The placenta is a vital link between mother and fetus, supporting fetal growth through supply of oxygen and nutrients. However, it must also work to balance both maternal and fetal needs and adapt to the maternal environment to support successful pregnancy. Failure to adapt can impact maternal health and fetal growth, which may have long-lasting effects on the offspring. For this study, pregnant mice were exposed to either maternal inhalation hypoxia (MIH; 10% or 13% inspired oxygen), or food restriction (FR) between days 14-19 of gestation. To explore the role of the placenta in adverse conditions, the distinct functional zones of the mouse placenta, the endocrine junctional zone (JZ) and the labyrinth zone (LZ), which is responsible for transport, have been examined separately. Where possible, analyses have been performed on placentas from both male and female fetuses.

Fetal weight was reduced and placental weight unchanged in both sexes under MIH and FR. Gene expression analysis of the LZ in MIH identified that altered lipid handling, peroxisome proliferator-activated receptor (PPAR) signalling, and calcium binding may contribute to reduced fetal weight. Histological analysis showed a striking increase in calcium deposition, corresponding with areas of fibrosis. In the JZ, increased glycogen deposition was observed, and dysregulation of steroidogenic genes. With FR, transcriptomic changes in the LZ included genes involved in the extracellular matrix and circadian rhythms. FR also increased glycogen deposition and altered JZ cellular composition. Despite reduced food intake in dams exposed to 10% MIH, differences in maternal physiology were observed between FR and MIH. FR dams had features of a fasting response, whereas this was not observed in hypoxic dams. Proteomic analysis identified altered abundance of proteins involved in lipid metabolism in MIH and iron handling in FR. Placentally secreted proteins were detected in maternal plasma, identifying potential biomarkers to inform on placental function, and hence fetal and maternal health.

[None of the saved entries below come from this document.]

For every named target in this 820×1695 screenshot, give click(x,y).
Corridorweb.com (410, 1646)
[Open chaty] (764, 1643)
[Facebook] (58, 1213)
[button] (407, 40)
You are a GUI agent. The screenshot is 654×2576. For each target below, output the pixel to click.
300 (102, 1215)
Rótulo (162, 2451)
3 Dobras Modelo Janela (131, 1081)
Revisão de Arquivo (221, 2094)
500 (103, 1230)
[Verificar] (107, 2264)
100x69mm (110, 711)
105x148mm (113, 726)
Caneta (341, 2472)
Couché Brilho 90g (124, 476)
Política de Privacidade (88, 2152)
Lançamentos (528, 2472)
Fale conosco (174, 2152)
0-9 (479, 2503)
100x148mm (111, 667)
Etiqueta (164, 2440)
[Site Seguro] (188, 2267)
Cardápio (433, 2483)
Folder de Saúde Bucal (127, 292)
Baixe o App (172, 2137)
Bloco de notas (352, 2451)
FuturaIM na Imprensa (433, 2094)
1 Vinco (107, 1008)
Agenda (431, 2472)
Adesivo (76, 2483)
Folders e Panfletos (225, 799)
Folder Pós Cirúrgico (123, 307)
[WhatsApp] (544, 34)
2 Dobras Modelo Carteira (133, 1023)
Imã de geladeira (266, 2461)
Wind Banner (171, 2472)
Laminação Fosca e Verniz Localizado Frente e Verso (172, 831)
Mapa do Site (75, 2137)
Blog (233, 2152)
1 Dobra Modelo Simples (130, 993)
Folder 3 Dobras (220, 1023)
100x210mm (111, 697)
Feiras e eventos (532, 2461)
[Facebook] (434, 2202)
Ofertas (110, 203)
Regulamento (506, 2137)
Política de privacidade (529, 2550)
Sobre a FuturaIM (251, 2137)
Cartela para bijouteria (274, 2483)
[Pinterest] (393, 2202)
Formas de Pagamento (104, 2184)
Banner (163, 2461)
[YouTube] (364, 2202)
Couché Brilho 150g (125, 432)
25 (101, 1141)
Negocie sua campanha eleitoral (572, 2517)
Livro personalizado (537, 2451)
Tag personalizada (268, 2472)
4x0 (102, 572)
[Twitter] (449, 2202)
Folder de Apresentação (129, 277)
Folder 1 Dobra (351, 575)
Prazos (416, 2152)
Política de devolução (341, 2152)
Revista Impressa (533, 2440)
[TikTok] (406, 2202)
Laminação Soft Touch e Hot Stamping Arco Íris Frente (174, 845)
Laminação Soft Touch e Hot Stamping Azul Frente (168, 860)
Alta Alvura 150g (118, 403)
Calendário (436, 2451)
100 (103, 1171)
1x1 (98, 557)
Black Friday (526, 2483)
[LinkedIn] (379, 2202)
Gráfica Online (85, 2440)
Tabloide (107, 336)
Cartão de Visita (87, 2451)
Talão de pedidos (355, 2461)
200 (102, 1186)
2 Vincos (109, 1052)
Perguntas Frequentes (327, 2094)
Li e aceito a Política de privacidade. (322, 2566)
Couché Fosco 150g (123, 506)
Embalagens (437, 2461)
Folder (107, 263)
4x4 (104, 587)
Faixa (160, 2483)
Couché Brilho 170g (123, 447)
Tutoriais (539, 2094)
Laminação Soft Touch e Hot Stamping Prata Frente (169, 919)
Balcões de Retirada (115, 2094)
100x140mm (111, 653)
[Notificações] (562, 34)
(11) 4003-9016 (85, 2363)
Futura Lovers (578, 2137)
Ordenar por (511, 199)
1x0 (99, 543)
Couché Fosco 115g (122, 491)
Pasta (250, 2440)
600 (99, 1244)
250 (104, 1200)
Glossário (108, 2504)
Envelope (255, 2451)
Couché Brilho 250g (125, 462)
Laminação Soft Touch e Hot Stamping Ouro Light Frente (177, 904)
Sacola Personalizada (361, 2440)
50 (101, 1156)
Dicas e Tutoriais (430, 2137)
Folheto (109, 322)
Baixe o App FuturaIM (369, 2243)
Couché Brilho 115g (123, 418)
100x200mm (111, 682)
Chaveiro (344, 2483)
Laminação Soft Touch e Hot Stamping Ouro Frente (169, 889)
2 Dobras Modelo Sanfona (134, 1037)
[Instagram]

In summary, although both MIH and FR had the same overall outcome to limit fetal growth, environment-specific placental changes have been identified, underlining the integrative function of the placenta for maternal and fetal health. Future research based on this study will help to understand and characterise pathogenesis of pregnancy complications and how the placenta orchestrates both fetal and maternal health during pregnancy.